Questo modo di gestire gli incarichi avrebbe trovato la sua sublimazione con la riforma Madia della dirigenza pubblica, tutta basata proprio su “interpelli pubblici” per raccogliere le candidature dei dirigenti iscritti nel ruolo unico e “selezionare” i più meritevoli. Il racconto di quanto accaduto a Roma (che è paradigmatico di quel che succede in ogni altro comune, ogni giorno) dimostra come quegli “interpelli” sarebbero stati gestiti. L’unico scopo concreto della riforma della dirigenza, saltata dopo la sentenza della Consulta 251/2016, sarebbe stato quello di legalizzare il modo di operare che, per ora, deve essere realizzato sotto traccia, per eludere norme che vorrebbero davvero connettere gli incarichi a selezioni basate sulla professionalità e non su discrezionalità politica.

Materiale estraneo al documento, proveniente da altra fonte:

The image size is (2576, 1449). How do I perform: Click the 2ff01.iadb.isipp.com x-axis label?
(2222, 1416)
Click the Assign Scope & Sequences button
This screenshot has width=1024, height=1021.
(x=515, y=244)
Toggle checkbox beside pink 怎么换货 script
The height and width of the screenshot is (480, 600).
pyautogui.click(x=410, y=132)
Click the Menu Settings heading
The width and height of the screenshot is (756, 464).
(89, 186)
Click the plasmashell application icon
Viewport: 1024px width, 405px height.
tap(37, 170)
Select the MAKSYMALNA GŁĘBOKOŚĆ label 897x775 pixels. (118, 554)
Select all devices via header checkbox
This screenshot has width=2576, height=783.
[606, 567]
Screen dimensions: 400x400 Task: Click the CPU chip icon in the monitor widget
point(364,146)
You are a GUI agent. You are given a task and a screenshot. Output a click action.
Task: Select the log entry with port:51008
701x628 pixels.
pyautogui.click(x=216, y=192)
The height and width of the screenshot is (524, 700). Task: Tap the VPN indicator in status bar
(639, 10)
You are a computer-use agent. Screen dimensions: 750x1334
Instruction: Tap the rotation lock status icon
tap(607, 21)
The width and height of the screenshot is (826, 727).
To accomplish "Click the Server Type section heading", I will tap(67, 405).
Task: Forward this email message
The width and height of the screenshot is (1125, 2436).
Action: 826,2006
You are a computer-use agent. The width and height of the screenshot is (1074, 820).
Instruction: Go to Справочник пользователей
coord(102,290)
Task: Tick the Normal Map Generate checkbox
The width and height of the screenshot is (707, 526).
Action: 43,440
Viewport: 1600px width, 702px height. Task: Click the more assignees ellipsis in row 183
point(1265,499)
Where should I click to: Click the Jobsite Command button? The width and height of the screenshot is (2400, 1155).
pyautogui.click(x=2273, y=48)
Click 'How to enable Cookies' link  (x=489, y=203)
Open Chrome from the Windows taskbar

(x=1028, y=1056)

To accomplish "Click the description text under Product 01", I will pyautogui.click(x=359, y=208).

Quel che accade esattamente con le scelte dei “manager” delle aziende. Sempre Roma è il paradigma, con quanto avvenuto all’Atac: un caso abbastanza grottesco, nel quale il direttore Rota si è molto doluto della fine burrascosa per decisioni politiche, come se fosse stato selezionato non per decisioni politiche.

 

In questi giorni tutti i quotidiani locali dei comuni nei quali i sindaci sono stati eletti di recente a seguito delle elezioni dello scorso giugno sono inondati di articoli relativi alle “nomine” negli enti e nelle società: mai che si connetta un incarico ad un curriculum, ad un’eccellenza particolare, ad un risultato operativo specifico. Tutto è legato sempre e solo al buon vecchio Cencelli. 
Poi, ci si stupisce se le società sono gestite non in modo imprenditoriale e vanno in perdita.